Difficulty Recalculation Brings Relief — Down to 135.59 T
On April 17, 2026, Bitcoin's latest difficulty adjustment resulted in a 2.43% decline, bringing the metric down to 135.59 T. The reduction reflects a period of reduced computational power on the network leading up to the recalculation.

At the time of writing, the average hashrate stands at 988.7 EH/s, with the average block interval dropping below 10 minutes. According to Glassnode data, the 7-day moving average of network computational power recovered from approximately 978 EH/s to roughly 992 EH/s since early April. However, the hashrate has consistently remained below the symbolic 1 ZH/s threshold since March.

Why This Matters
A downward difficulty adjustment signals that mining machines were taken offline during the previous epoch, typically due to profitability concerns. Combined with declining total industry revenue and stagnant BTC prices, the current environment is squeezing miners — particularly those operating with higher energy costs or older-generation hardware. The broader trend raises questions about the long-term sustainability of current mining economics.
Hashprice Sees a Modest Bounce
According to Hashrate Index, the combination of lower difficulty and Bitcoin's price recovery toward $78,000 pushed the hashprice from roughly $35 per PH/s per day to above $36. A subsequent dip in BTC's price then corrected the profitability metric back to somewhere between those two figures.

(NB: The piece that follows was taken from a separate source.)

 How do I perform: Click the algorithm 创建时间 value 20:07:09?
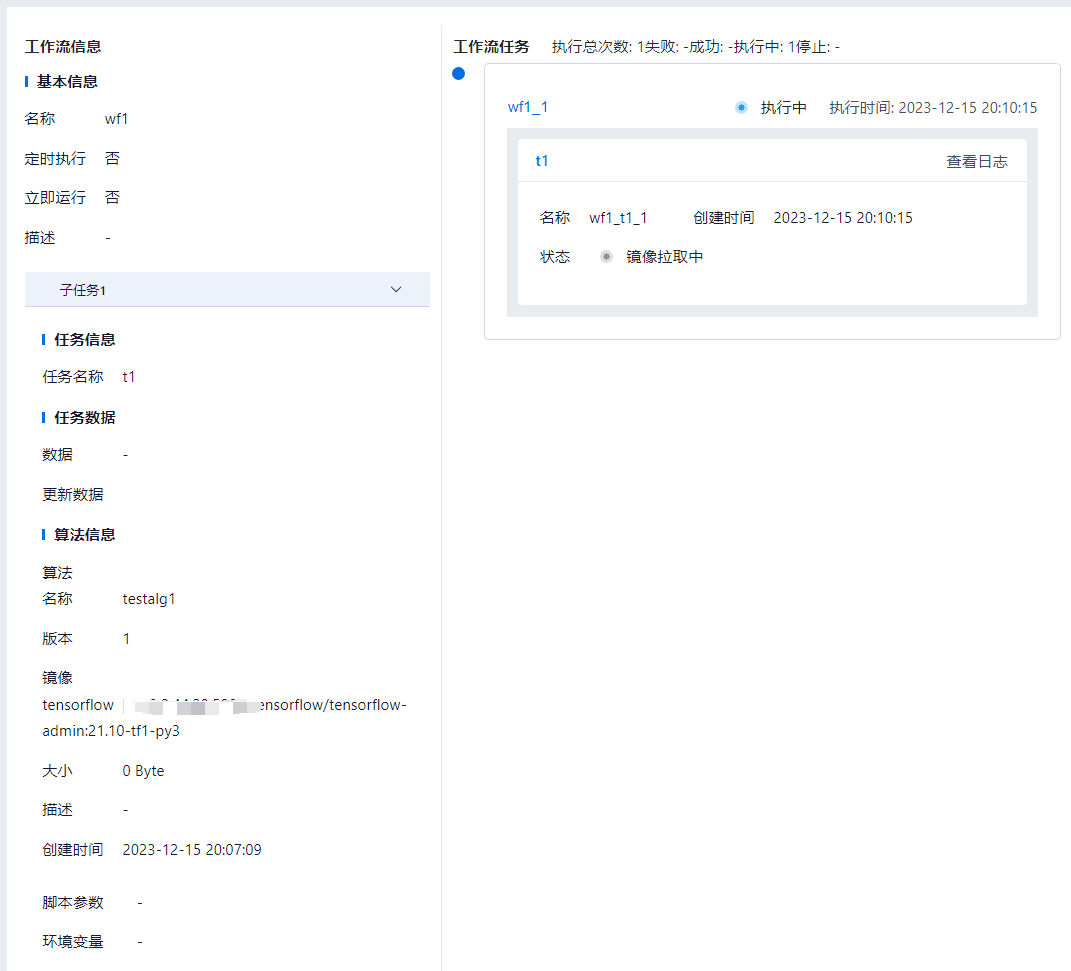coord(192,850)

Industry Alarm Level at 'Six or Seven Out of Ten'
Weak on-chain activity and Bitcoin's price stagnation are preventing miners from reaching breakeven, as reported by DL News. Data from The Block shows that the share of transaction fees in miner revenue dropped below 1% last year and has recently approached just 0.5%.

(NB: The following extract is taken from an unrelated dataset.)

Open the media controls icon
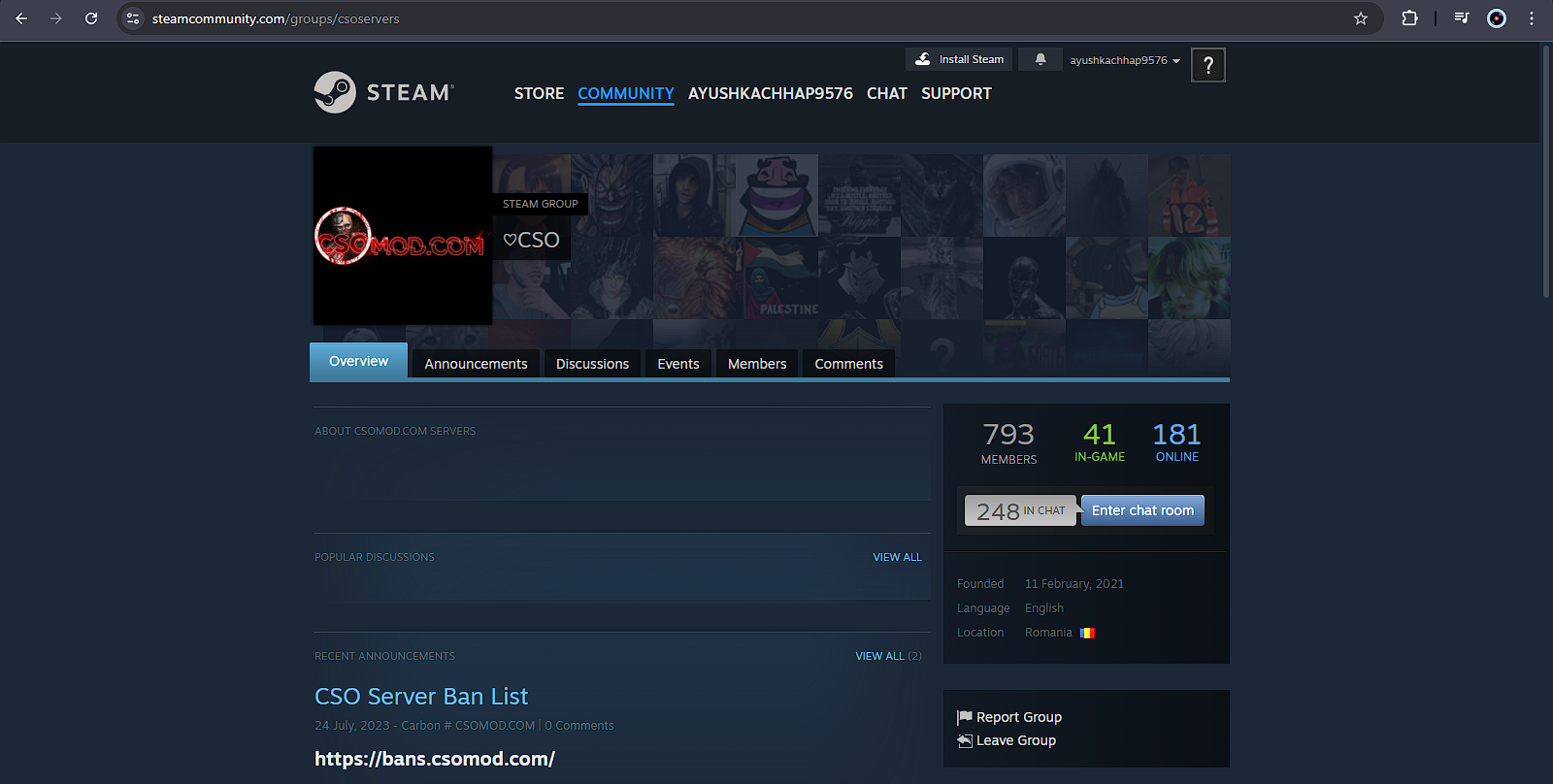 pos(1462,18)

Total miner revenue plummeted from $1.62 billion in October 2025 to $948 million in March 2026. Luxor CEO Nick Hansen described the situation as unfavorable, noting there are no positive catalysts supporting further investment in new mining operations. He also identified miner diversification into AI as a significant threat to the industry.
Hansen assessed the current alarm level for the mining sector at "six or seven" on a ten-point scale.
Public Miners Dumping Bitcoin at Record Pace
Adding to the pressure, publicly traded mining companies sold 32,000 BTC during Q1 2026 alone — exceeding total sales for the entire year of 2025. This record liquidation underscores the growing financial strain on industry participants who are forced to sell mined coins to cover operational expenses.
Frequently Asked Questions
What is the current Bitcoin mining difficulty in April 2026?
Following the April 17, 2026 recalculation, Bitcoin mining difficulty dropped 2.43% to 135.59 T. The average network hashrate currently sits at 988.7 EH/s, remaining below the 1 ZH/s mark.
Why is Bitcoin hashrate below 1 ZH/s?
Since March 2026, Bitcoin's hashrate has consistently stayed below 1 ZH/s. This is attributed to declining mining profitability amid stagnant BTC prices and falling overall industry revenue.
How much are Bitcoin miners earning in 2026?
Total miner revenue fell from $1.62 billion in October 2025 to $948 million in March 2026. Transaction fees now account for approximately 0.5% of miner income, while the hashprice fluctuates around $35–36 per PH/s per day.
How many BTC did public miners sell in Q1 2026?
Public mining companies sold 32,000 BTC during Q1 2026, surpassing total sales for the entire year of 2025. This record sell-off highlights the severe financial strain on the mining sector.
Is Bitcoin mining still profitable in 2026?
Profitability is under significant pressure. Luxor CEO Nick Hansen rated the industry alarm level at 'six or seven' out of ten, citing no positive catalysts for new mining investments and the growing threat of miner diversification into AI.